Monzo Bank is a UK start up that is causing a stir in the banking industry. With no physical branches it exists purely through the Monzo iOS and Android smartphone apps. With innovative features like instant balance updates, budgeting and live in-app customer service and raising over £12 million in it’s last round of crowdfunding, the buzz around Monzo seems unstoppable.
We speak to Zander Brade, a designer at Monzo about service design, UX and a transparent customer service and business model.
What is Monzo Bank?
Monzo is a digital bank based out of London, UK. We’re on a mission to build the best current account in the world and are currently somewhere on the road to doing that.
We have hot coral coloured cards, accompanied by an iPhone and Android app that give you instant, intelligent views of your spending.
What is your role at Monzo?
I’m a designer, with my primary focus being on what we call the external product – the mobile apps. However, along with the three other designers at the company, I work on everything from marketing material to internal company documents to presentation decks to illustrations and more.

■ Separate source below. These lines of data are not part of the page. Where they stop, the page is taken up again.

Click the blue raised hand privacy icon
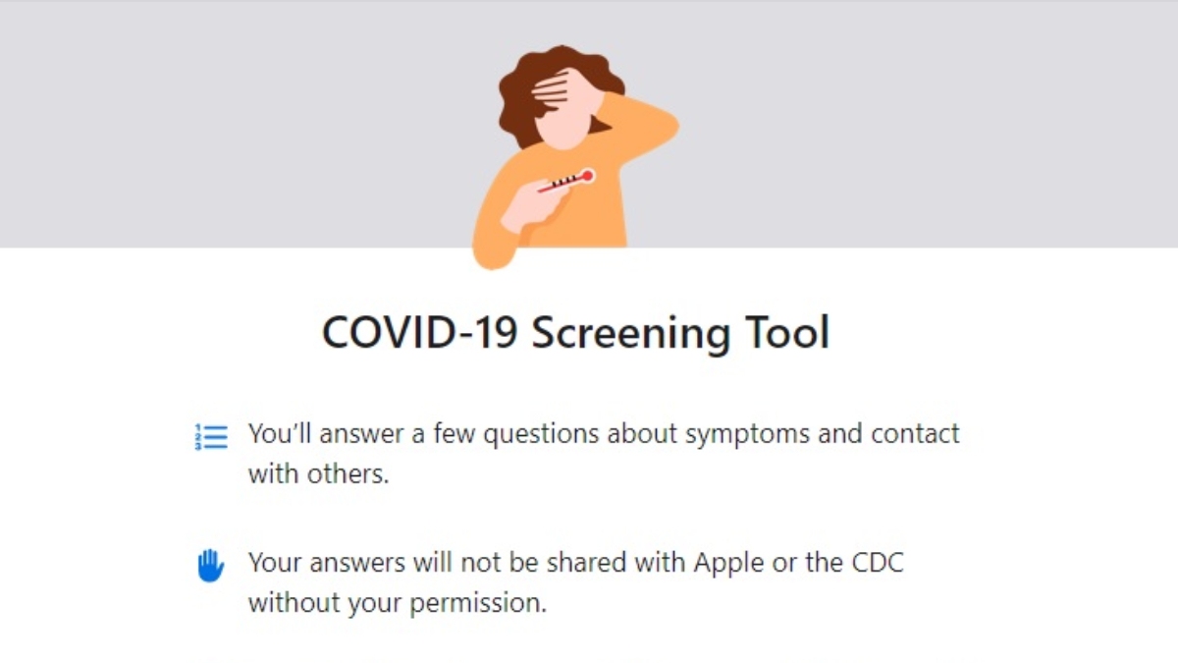The width and height of the screenshot is (1178, 663). point(211,566)
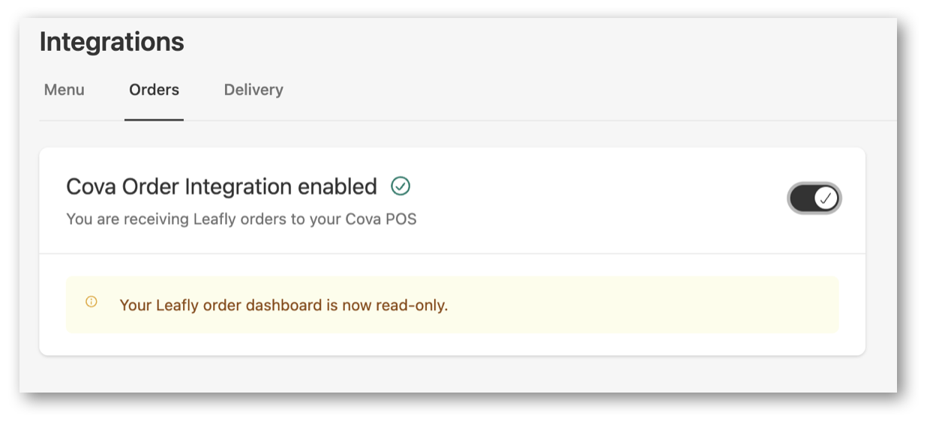Click the gray page background below the card
The height and width of the screenshot is (439, 933).
click(450, 374)
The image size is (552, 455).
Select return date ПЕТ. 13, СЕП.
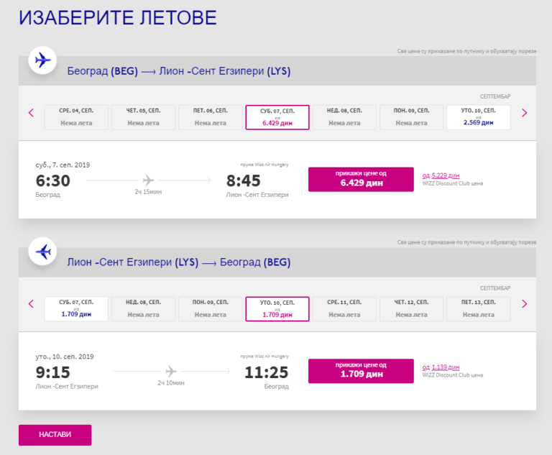(479, 309)
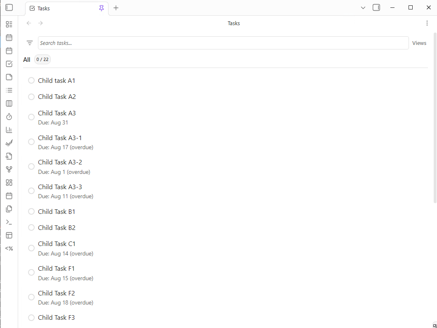Start the timer ribbon icon
437x328 pixels.
pos(9,117)
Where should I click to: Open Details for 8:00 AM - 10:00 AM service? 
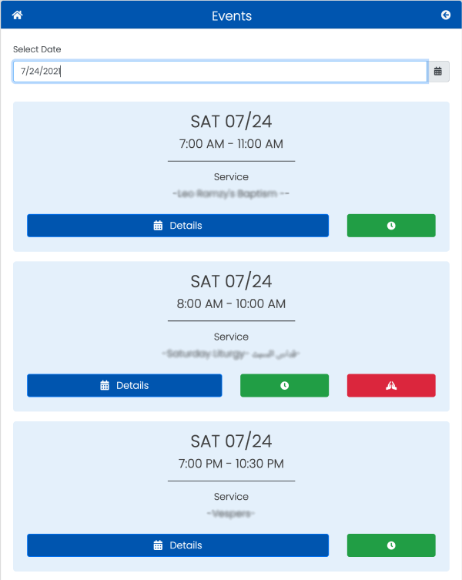(125, 385)
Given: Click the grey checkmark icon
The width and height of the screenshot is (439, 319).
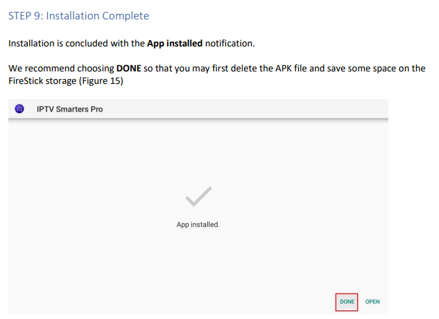Looking at the screenshot, I should [x=198, y=196].
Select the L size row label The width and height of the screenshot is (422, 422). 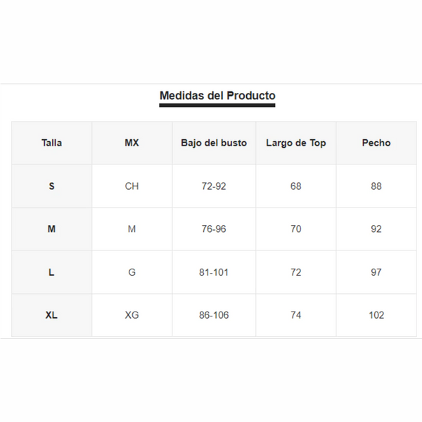pos(51,272)
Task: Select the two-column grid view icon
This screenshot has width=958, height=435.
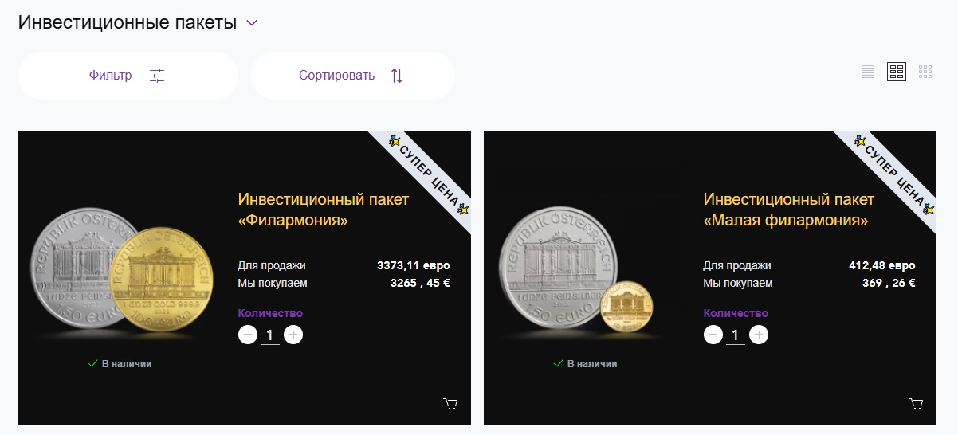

What’s the makeup of the team currently?
We’re around 130 now spread over 12 teams internally, with new people joining every week. The team is growing very fast! The design team is four (Hugo, Sam, Vuokko and myself), with a fifth member (Richard) joining soon. We have 30 engineers in the company, but don’t have a single engineering team, instead having engineers working in each different team of the company.
What are the main problems with traditional banking service design you are trying to address?
The greatest pain with traditional banks almost always come down to a lack of consideration for customer experience. Everyone has at least one banking horror story, where they’ve had their card blocked when they went abroad, or waited 45 minutes on the phone to get through to someone, or were charged extortionate fees for going overdrawn.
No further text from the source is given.